The film makes clear that it’s time for traditional norms of masculinity to change.
According to the American Psychological Association, while traits traditionally considered masculine like courage and leadership are positive, most classic norms of masculinity are damaging. Fear of vulnerability, anti-femininity, and anger impair behavior regulation and lead men to perpetrate acts of violence toward women, other men, and themselves.
Intentional kindness practice can help. Learning to practice intentional kindness—moving beyond feelings of empathy with kind words and actions—as a skill-set can empower men to understand how their defensive brains work, build empathy, and regulate emotions that can shift the masculinity paradigm to a healthier and more inclusive model.
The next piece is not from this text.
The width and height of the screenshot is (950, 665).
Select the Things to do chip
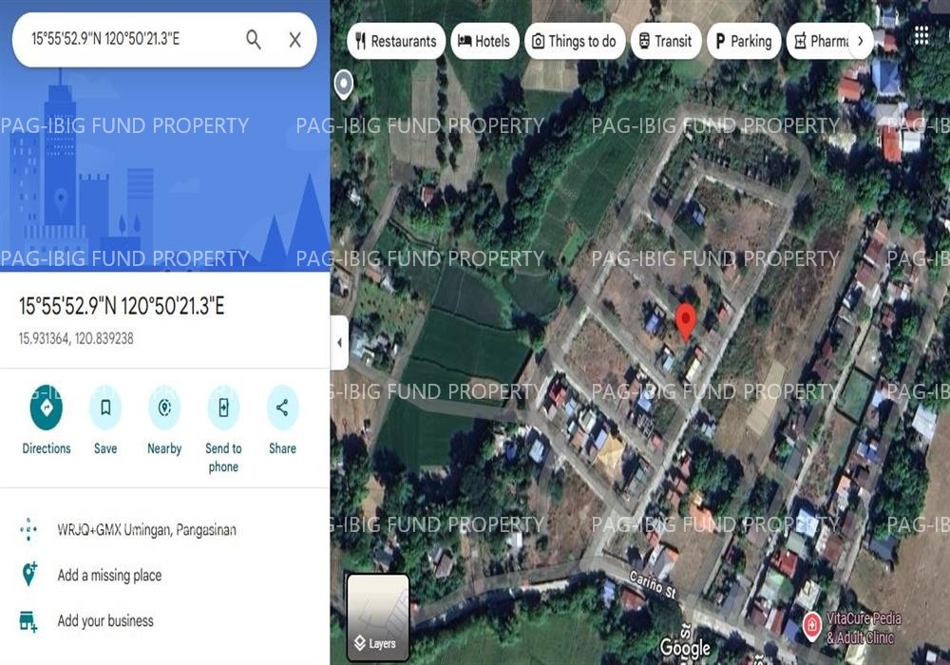click(x=575, y=41)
As the director of education at Ben’s Bells Project, a nonprofit dedicated to increasing kindness, I’ve been struck by the idea that we can learn kindness as a skill. Often, this teaching starts by helping people understand the nature of our social and emotional brains and why it is sometimes difficult to be kind. As human beings, we all have in common a defensive brain that is wired for “fight, flight, or freeze,” and that activates in moments when we feel threatened. Learning to identify threatening moments and practice techniques to calm our minds helps us accurately identify our emotions. When we do that, we move into our higher-order thinking where we can regulate our behavior, choose our words carefully, and act with kindness.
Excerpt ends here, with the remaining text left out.